My Wideband automatically adjusts the injection table based on the mixture sniffed from the exhaust.
In an ideal world I'd run all combinations of Throttle position (TPS) vs. Revs to completely map the engine - exactly what a rolling road does - in real world road driving you get specific feedback points here and there peaks and troughs of mixture adjustment.
So, a little desktop work with a spreadsheet - the intention being to take the injection map as an input, apply a smoothing algorithm without being too destructive and produce the next iteration of the injection map.
Parameters
My spreadsheet implements a simple algorithm taking into account each injection cell's neighbours/adjacent cells.

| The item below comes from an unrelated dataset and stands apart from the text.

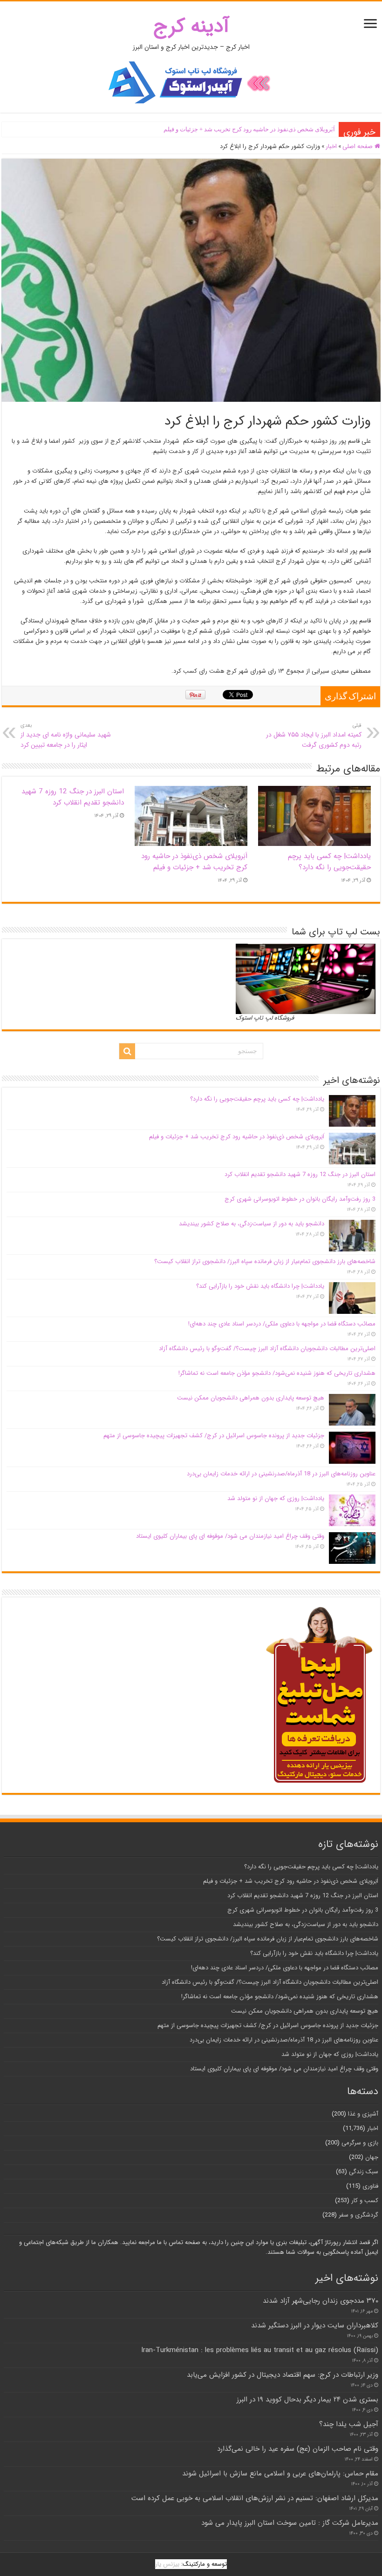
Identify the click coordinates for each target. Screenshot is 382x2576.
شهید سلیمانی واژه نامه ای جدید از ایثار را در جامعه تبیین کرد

Its just averaging each TPS/RPM point to be somewhere in the middle of its neighbours.
The smoothing mask then applies those changes to the existing injection map while letting me mask out areas like low RPM/Stall catching which I don't want to change and the 2x areas of Idle and Fast idle tested during MOTs which I manage completely manually.
I'm also reducing the smoothing around the edges to help maintain the overall shape of the map.
The neighbour weighting table represents how much each adjacent cell affects the average - I'm setup to smooth more in the direction of acceleration - i.e. diagonally from low TPS/RPM (top left) to high TPS/RPM (bottom right).
Smoothing applied drives all the values in the smoothing mask - so I adjust influence over the entire table until the graph starts to look more progressive before it erodes too much detail - 75% seems like the sweet spot on this cycle.
The slowest step is copying out the current ECU injection map to the spreadsheet - the only way is manual copying.
Top left - current map, Top right - showing weighted differences to neighbours,
Bottom left - the smoothed map, Bottom right - weighted differences on the output.
This example from a second cycle of smoothing so only subtle changes evident - what should be happening is the bottom right differences are overall less than the top right.
Results
The output is a new injection map, table of changes, and a graph of the new map so I can immediately see if it looks right. I can then tweak the various controls to the amount of smoothing I need. Initial results look and drive well though, I'll give it a few more goes - drive, add in Wideband feedback, smooth, repeat.
This table showing relative changes, ready to update the ECU map.
Example of the ECU injection map - with just wideband feedback, and then smoothed.
An iterative process - the primary driver on injection is feedback from the Wideband lambda setup, the initial results look good though - a good balance between point adjustments being implemented, smoothed into the map while maintaining the main features.
The smoothing IS destructive - its like weather eroding mountains and filling rivers, but it does seem to counter/help with the issue of limited feedback data points after driving.
Took the car for a drive afterwards - a good 100 miles around Sussex, she still flys and generated another round of Wideband feedback.
...and keep in mind, I'm just an amateur tweaking/playing, some reading reference, doing what seems reasonable, but certainly nowhere near the kind of knowledge a tuner would have.
...and keep in mind, I'm just an amateur tweaking/playing, some reading reference, doing what seems reasonable, but certainly nowhere near the kind of knowledge a tuner would have.